[Directions for this task]
Gather every line of the material below that contains the word "label", and copy each one in full.

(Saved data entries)
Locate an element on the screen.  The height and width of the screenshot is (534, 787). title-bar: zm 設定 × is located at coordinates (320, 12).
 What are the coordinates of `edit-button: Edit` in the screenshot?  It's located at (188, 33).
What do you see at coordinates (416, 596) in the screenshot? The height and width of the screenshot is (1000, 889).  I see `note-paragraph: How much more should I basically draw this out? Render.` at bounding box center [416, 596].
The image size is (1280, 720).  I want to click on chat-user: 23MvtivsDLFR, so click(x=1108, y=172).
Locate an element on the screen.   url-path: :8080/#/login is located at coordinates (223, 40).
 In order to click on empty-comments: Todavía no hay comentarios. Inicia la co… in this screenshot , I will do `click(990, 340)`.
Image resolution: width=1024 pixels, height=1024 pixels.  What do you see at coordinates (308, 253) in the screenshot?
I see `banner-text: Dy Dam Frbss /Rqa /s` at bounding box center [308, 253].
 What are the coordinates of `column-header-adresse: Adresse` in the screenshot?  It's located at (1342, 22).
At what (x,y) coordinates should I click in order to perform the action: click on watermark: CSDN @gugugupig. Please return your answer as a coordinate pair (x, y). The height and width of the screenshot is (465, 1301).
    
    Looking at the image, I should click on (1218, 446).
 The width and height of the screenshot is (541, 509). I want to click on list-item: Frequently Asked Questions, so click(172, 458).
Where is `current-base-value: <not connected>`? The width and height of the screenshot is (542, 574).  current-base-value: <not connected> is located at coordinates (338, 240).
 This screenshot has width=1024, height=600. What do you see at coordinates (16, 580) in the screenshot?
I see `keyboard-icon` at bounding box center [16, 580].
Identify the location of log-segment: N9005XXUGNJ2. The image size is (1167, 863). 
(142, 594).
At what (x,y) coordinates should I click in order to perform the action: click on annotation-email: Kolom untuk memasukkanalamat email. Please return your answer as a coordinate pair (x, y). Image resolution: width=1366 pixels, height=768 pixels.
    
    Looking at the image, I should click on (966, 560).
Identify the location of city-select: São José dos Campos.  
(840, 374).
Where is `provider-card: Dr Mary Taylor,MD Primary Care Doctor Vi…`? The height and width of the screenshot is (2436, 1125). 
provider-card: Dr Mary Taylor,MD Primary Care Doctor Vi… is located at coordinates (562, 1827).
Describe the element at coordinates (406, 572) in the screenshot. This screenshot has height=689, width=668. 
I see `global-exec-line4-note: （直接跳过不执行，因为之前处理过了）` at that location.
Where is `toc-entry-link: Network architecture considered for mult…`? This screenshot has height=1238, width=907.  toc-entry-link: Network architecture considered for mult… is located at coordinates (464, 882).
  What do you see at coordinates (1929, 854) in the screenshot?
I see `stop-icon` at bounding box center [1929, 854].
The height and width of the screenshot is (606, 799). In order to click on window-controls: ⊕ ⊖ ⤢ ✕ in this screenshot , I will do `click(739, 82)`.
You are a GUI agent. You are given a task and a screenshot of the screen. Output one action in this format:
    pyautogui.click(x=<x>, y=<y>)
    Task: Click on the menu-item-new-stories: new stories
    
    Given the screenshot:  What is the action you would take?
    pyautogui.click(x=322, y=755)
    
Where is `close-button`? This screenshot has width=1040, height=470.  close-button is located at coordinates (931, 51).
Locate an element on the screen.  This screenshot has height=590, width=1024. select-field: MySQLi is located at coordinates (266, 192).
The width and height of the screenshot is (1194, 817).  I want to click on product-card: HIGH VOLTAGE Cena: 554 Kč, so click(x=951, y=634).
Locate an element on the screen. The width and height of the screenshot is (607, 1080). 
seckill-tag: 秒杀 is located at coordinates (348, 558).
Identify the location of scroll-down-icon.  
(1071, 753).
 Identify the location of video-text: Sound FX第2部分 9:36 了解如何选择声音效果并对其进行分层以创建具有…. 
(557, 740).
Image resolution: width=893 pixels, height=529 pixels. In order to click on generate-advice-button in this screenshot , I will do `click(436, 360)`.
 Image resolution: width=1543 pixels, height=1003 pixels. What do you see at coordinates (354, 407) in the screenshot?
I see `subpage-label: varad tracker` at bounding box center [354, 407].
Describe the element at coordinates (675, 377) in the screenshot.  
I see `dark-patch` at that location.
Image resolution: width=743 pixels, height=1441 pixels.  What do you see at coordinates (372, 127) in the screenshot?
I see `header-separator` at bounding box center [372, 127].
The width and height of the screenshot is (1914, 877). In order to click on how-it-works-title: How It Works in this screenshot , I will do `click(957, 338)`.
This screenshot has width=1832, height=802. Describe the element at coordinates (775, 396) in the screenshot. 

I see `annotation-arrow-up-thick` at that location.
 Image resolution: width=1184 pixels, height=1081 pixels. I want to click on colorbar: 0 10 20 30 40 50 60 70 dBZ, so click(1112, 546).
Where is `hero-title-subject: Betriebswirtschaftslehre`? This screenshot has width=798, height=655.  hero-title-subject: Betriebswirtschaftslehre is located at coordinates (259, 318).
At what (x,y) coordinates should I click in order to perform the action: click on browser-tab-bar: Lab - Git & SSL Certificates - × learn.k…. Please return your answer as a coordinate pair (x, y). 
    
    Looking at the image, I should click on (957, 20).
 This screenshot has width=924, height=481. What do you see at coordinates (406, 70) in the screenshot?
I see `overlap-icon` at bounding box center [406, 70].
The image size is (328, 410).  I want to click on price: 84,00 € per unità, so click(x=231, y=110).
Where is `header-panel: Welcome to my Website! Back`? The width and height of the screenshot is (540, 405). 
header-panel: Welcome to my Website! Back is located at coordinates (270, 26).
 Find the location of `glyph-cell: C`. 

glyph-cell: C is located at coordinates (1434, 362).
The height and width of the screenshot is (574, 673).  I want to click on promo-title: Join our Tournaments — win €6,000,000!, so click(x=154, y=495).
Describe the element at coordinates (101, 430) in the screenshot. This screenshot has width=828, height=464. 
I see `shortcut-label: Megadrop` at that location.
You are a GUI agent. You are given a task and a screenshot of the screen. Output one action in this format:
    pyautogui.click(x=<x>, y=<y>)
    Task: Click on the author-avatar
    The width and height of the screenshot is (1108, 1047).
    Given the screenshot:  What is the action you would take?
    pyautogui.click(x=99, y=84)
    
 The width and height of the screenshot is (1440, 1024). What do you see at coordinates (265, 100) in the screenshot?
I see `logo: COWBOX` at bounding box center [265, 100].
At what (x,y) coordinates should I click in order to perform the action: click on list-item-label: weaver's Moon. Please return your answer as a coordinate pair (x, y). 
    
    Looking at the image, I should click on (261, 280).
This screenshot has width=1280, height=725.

[Response]
I see `subpage-label: varad tracker` at bounding box center [354, 407].
I see `shortcut-label: Megadrop` at that location.
At what (x,y) coordinates should I click in order to perform the action: click on list-item-label: weaver's Moon. Please return your answer as a coordinate pair (x, y). 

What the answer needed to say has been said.